In the first month after the initial injection, all patients showed significant anatomical improvement (p < 0.001). In the poor-response group, anatomic outcomes worsened within 2 months after injection. Structural changes at 2 months, particularly a thickening of the subfoveal choroid and PED may predict a poor response, even if there is early improvement after the initial injection. Most of the polypoidal lesions were early regressed within two injections. If the early response after switching to brolucizumab is not good, early replacement may be considered.

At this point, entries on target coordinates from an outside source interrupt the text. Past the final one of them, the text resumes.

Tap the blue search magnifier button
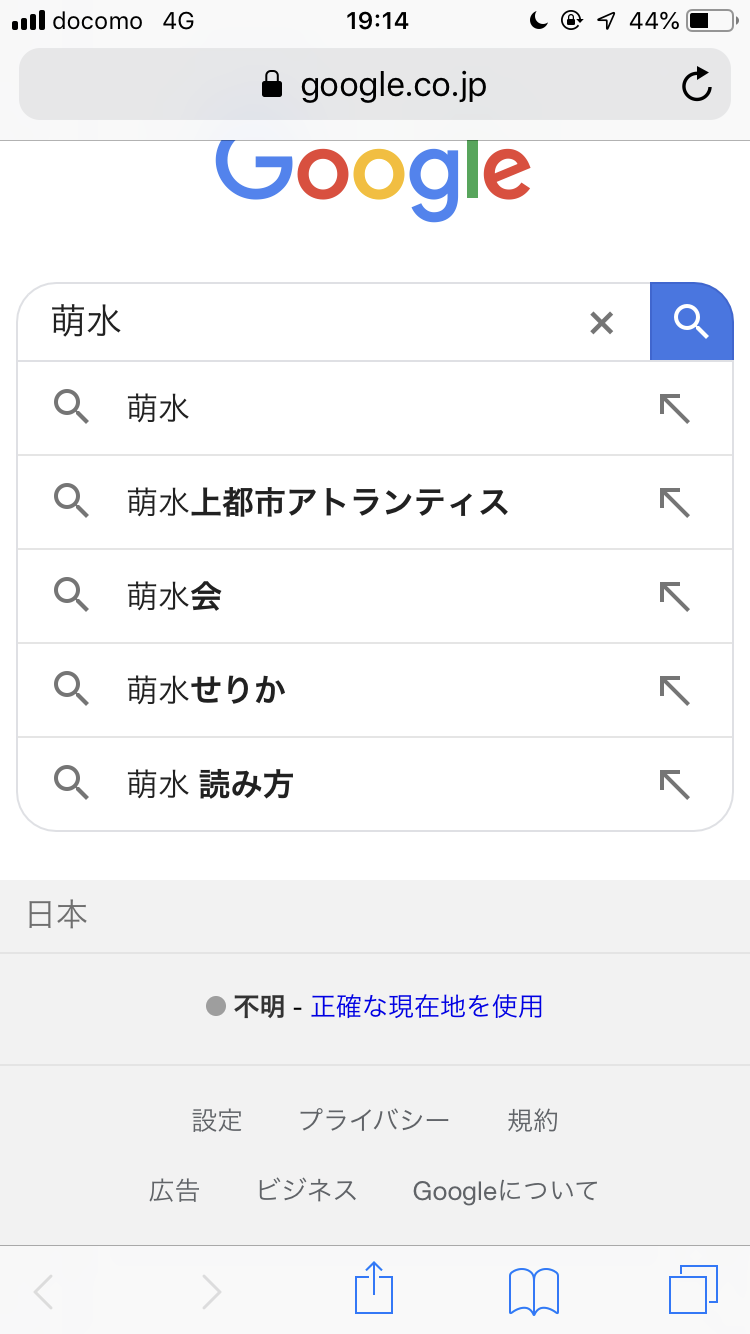 691,322
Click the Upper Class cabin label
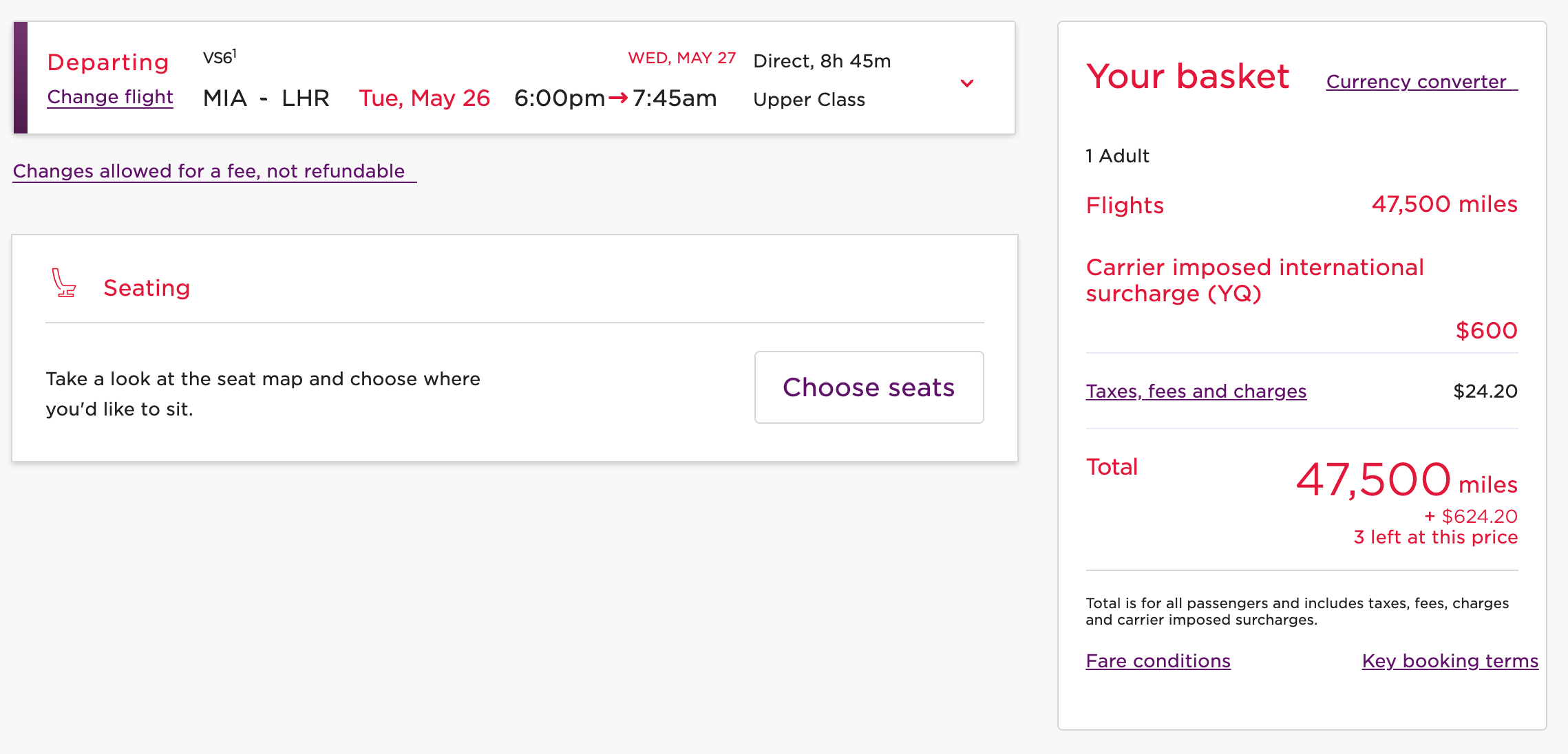 click(x=809, y=100)
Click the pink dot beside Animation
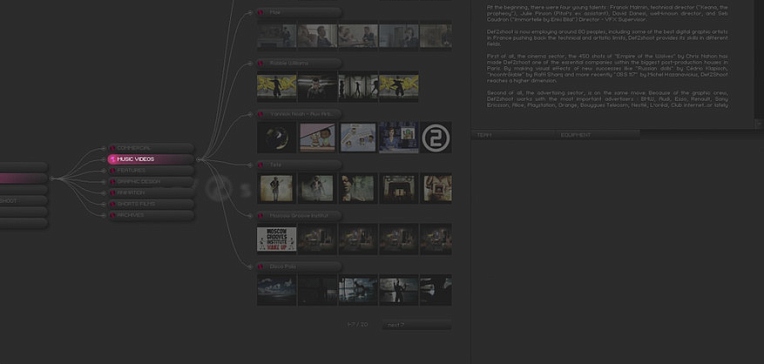 (113, 193)
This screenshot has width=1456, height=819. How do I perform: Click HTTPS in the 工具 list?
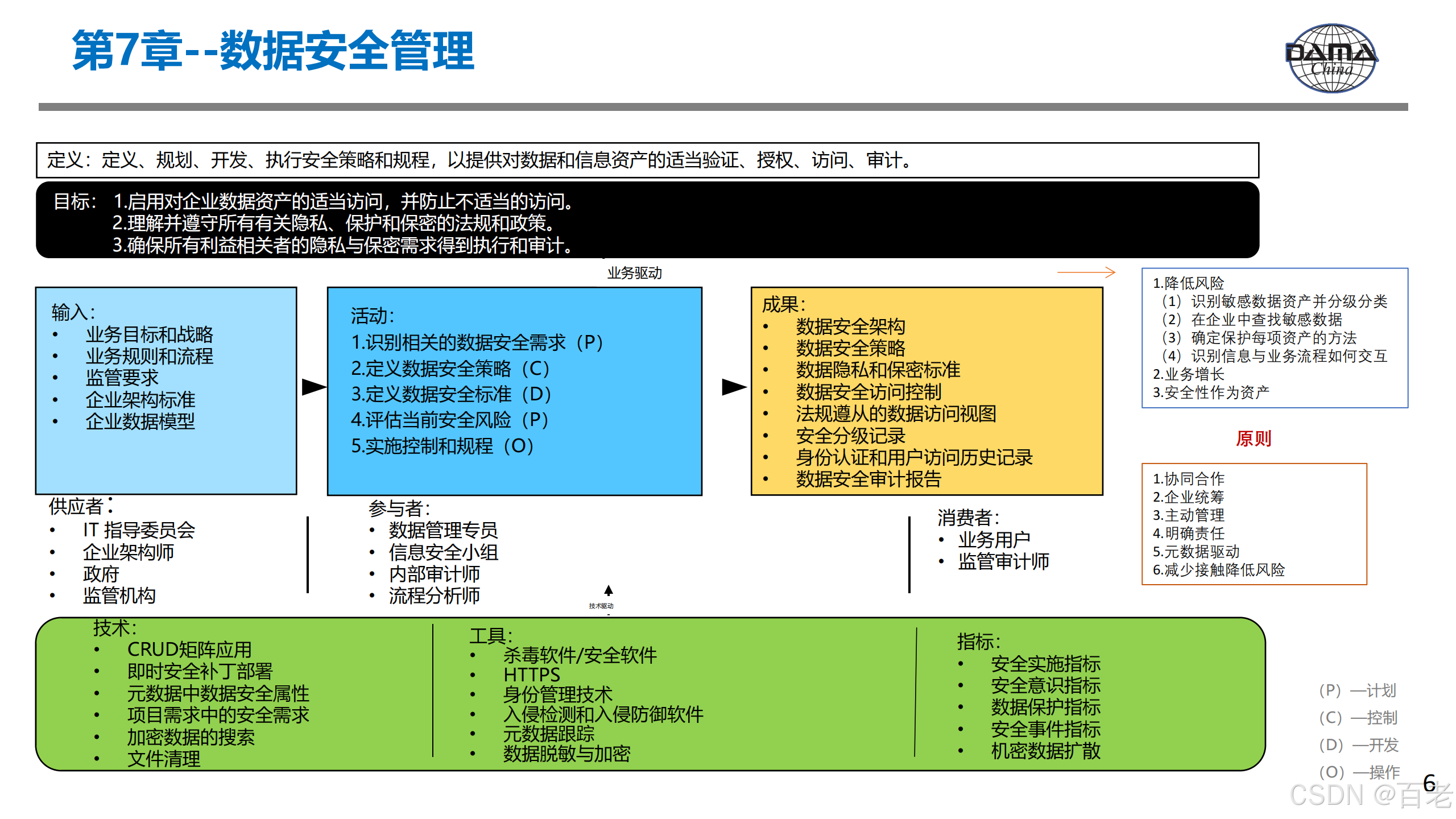pyautogui.click(x=531, y=675)
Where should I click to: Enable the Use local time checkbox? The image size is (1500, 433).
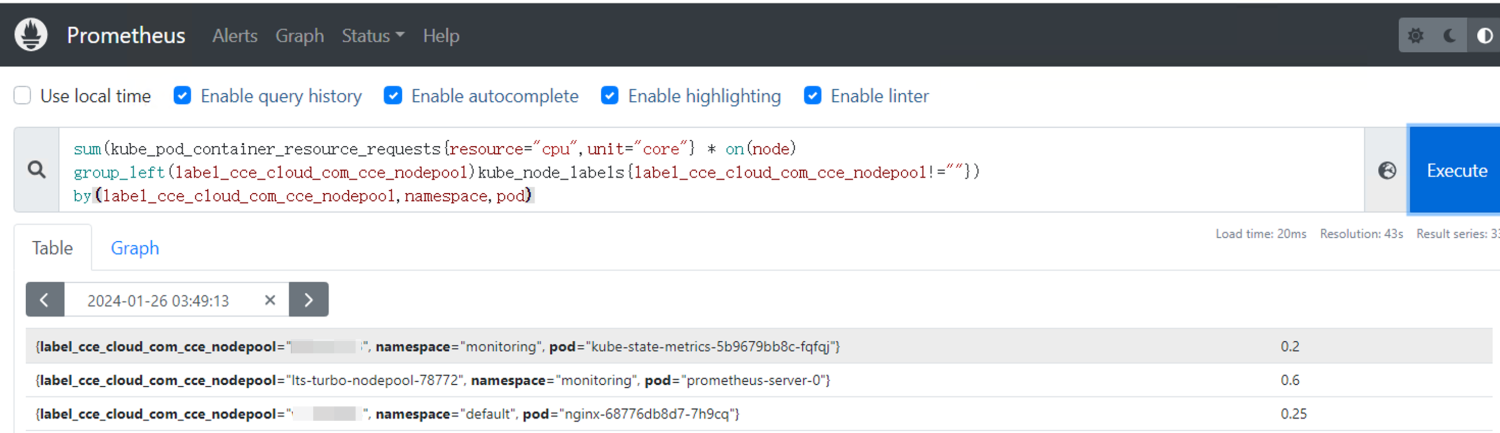[22, 96]
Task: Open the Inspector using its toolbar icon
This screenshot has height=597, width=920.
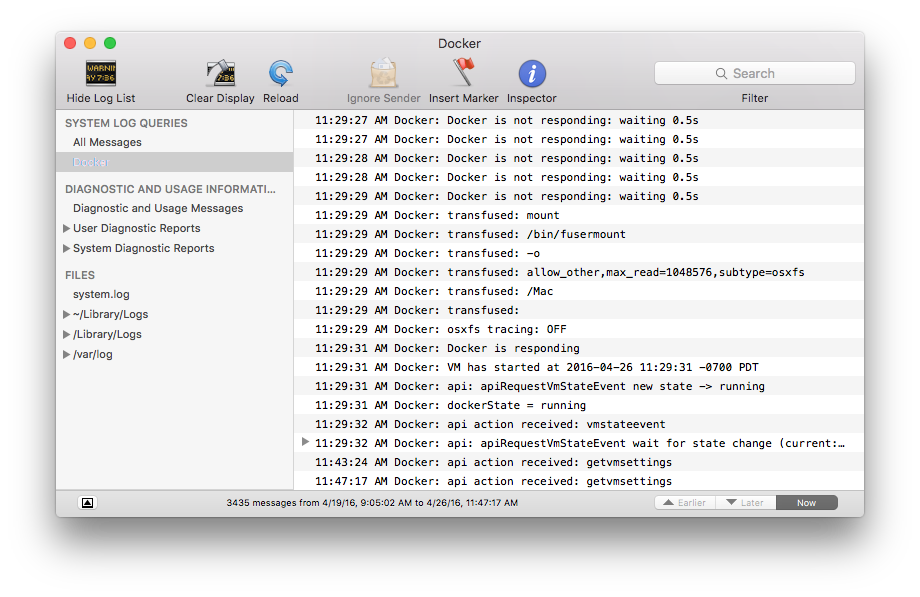Action: coord(531,75)
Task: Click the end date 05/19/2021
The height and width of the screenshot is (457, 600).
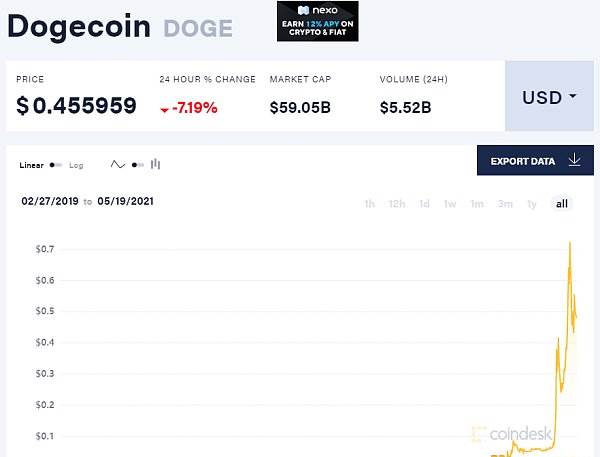Action: tap(126, 201)
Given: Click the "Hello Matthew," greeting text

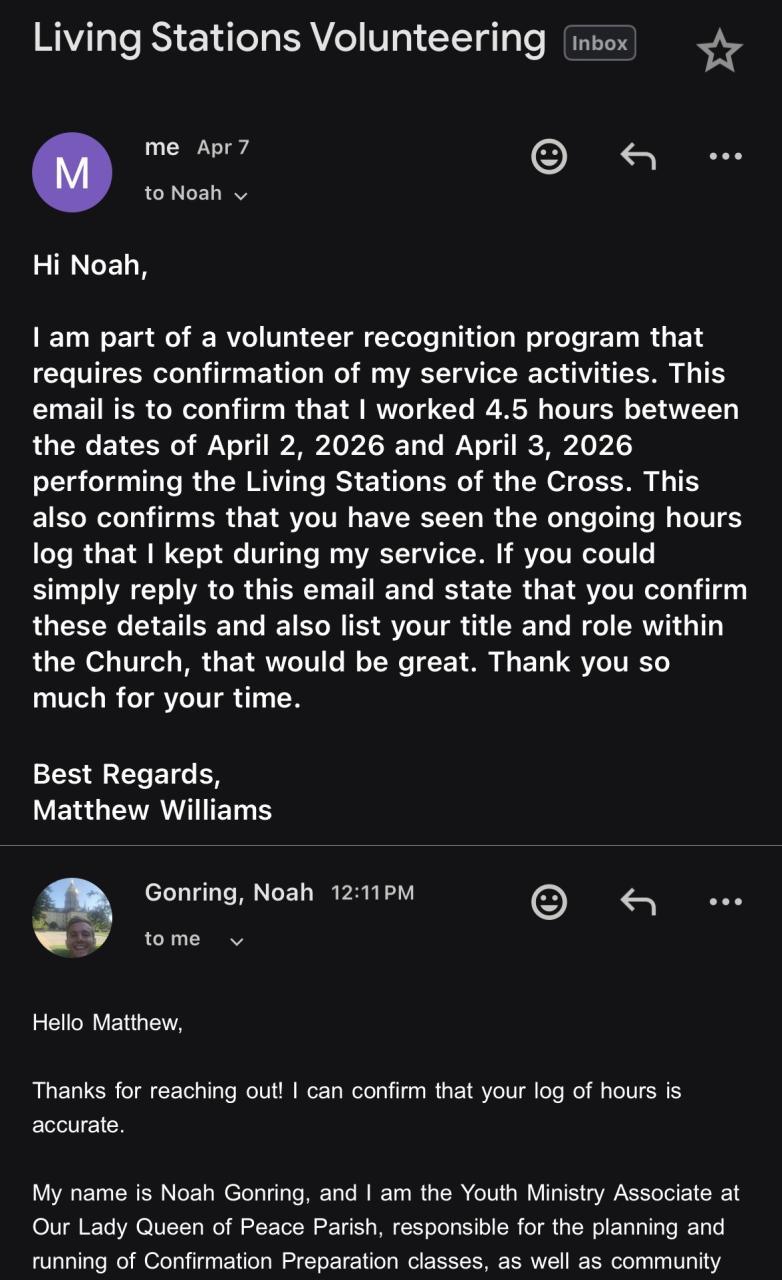Looking at the screenshot, I should [x=108, y=1022].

Limitations in this study may have influenced the conclusions. First, the retrospective nature of this design study limits detailed observations of active lesions. Second, the inclusion of various anti-VEGF agents prior to the switch could introduce bias and restrict the applicability of the findings. Therefore, conducting further studies with a larger patient population and categorizing patients based on specific agents is necessary to obtain more conclusive results. Quantification of fluid status should also be supplemented. There may also be errors caused by approximation when analyzing with converted ETDRS acuity.

In conclusion, brolucizumab is effective in patients with neovascular AMD that are refractory to previous anti-VEGF treatment. Most switch patients achieved visual gain and anatomical improvements that were maintained until the final follow-up with a low treatment burden. The identified OCT biomarkers may be predictors of treatment response and may assist in selecting appropriate therapeutic strategies.